Hay que estar en guardia contra el populismo como «igualitarismo invertido», en el que los ciudadanos se consideran mejores que sus gobernantes, obviando o perdonándose el haberlos elegido. Sin admitir siquiera la posibilidad del error o la equivocación porque, como optar por los mejores si «todos son iguales». En su descargo y para ser mas ponderado, hay que admitir que nuestro modelo electoral de listas cerradas y bloqueadas no deja muchas opciones.
Con frecuencia exigimos a nuestros representantes que sean como nosotros y a la vez tengan cualidades de elites, que sean los mejores y acepten estar mal pagados, que sean discretos y se sometan al escrutinio mediático y social permanente, que renuncien a una carrera profesional y al respeto social a cambio de asumir con resignación el desprecio y el escarnio permanente. Es cierto que a nadie se le obliga a ser político, pero si queremos tener a los mejores, tendremos que darles algo, al menos el reconocimiento social a quienes ejercen su tarea con honradez y eficiencia, admitiendo al menos que «de todo hay en la viña del Señor».
Con el «todos son iguales» se establece el paraíso de los sinvergüenzas y la exculpación de los corruptos, que invierte lo que sea necesario para extender la mierda, con la ventaja mediática de que la normalidad de la decencia no es noticia y que la «oveja negra» con sus escándalos es la reina de los titulares
En menoscabo de la política ha tenido un papel importante la percepción de que cada vez tiene un mayor carácter subalterno ante la economía. Se le reprocha, con razón, su incapacidad para poner coto legal al descontrol financiero, para detectar la dimensión de la crisis, para frenar a tiempo la burbuja inmobiliaria, etc. En todo caso, parece que aún queda un margen de confianza incluso entre los que parecen más radicales en sus críticas, cuando llevan a cabo acciones para rodear el Congreso, en vez de hacerlo con las entidades financieras.
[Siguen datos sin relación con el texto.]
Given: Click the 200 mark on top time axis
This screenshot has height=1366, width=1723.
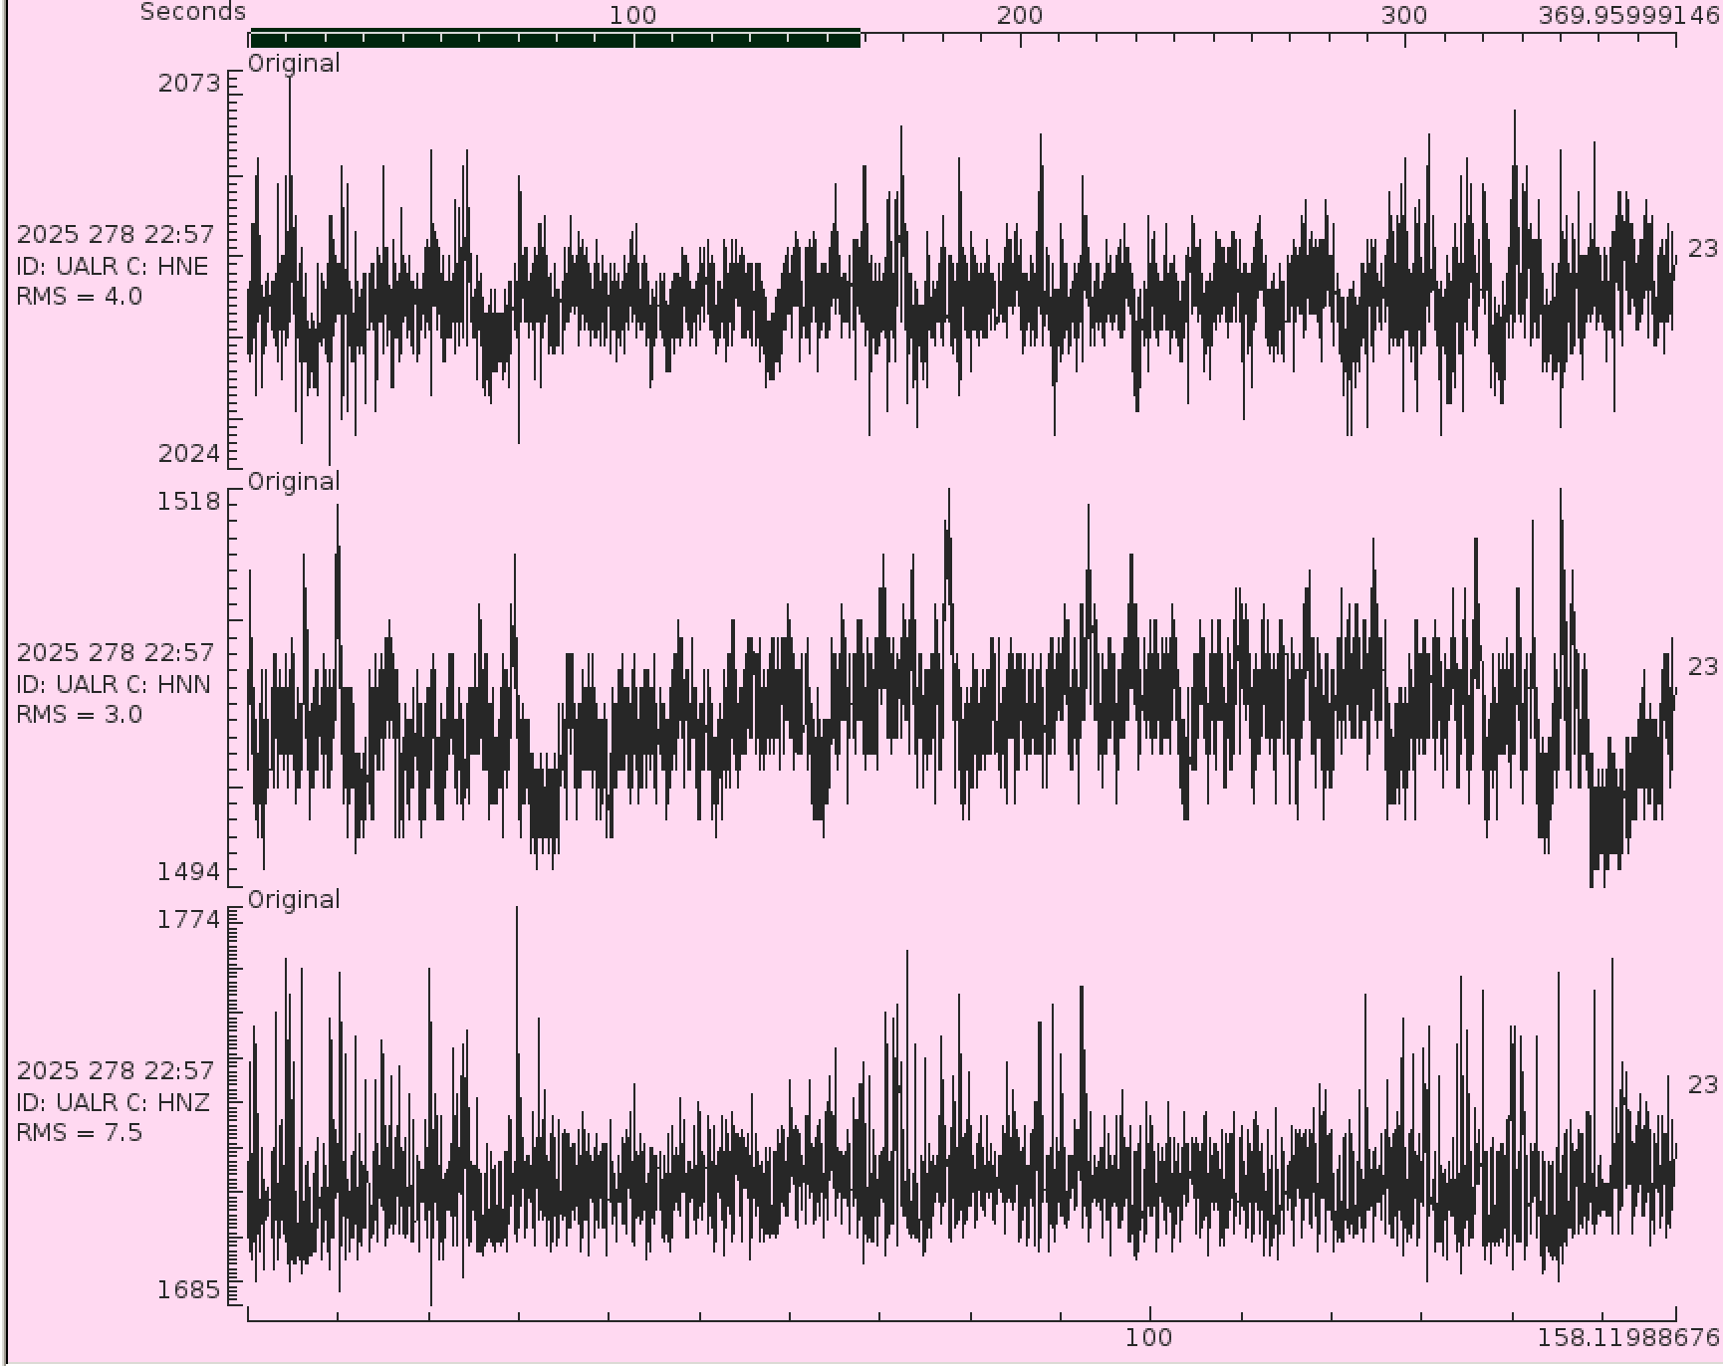Looking at the screenshot, I should point(1019,15).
Es obvio que la solución, en defensa de los intereses generales, solo puede venir de la mano de la política.
Tampoco hay que rasgarse las vestiduras, porque la crítica de la política es un síntoma de madurez democrática, supone un avance hacia la igualdad en la que todos tienen derecho a opinar y es una desmitificación del poder y de quienes lo ejercen en nombre de todos.
La crisis financiera (que se volvió económica, política, institucional, social, sistémica, etc.) ha destapado la caja de los truenos, porque cuando las cosas van mal se piden más explicaciones, mientras que cuando van bien se mira para otro lado. De pronto hemos constatado con dramatismo social que tenemos una grave crisis de valores y que la codicia del individualismo posmoderno, disfrazado de liberalismo radical, nos quiere hacer transitar desde la competitividad feroz al «sálvese quien pueda». Nada es inocente ni improvisado en quienes están aprovechando la crisis para imponer su modelo ideológico que consiste en aniquilar el espacio común.
La respuesta es sencilla, aunque difícil de aplicar por la resistencia a perder las posiciones dominantes y las ventajas que otorga el sistema a los instalados. Es necesario mejorar la calidad de la democracia, establecer cortafuegos legales a la corrupción, extender la transparencia a todo lo público y mejorar los instrumentos de control. Podríamos empezar siendo ejemplarizantes en los escándalos de corrupción, en vez de seguir la costumbre de esperar que escampe.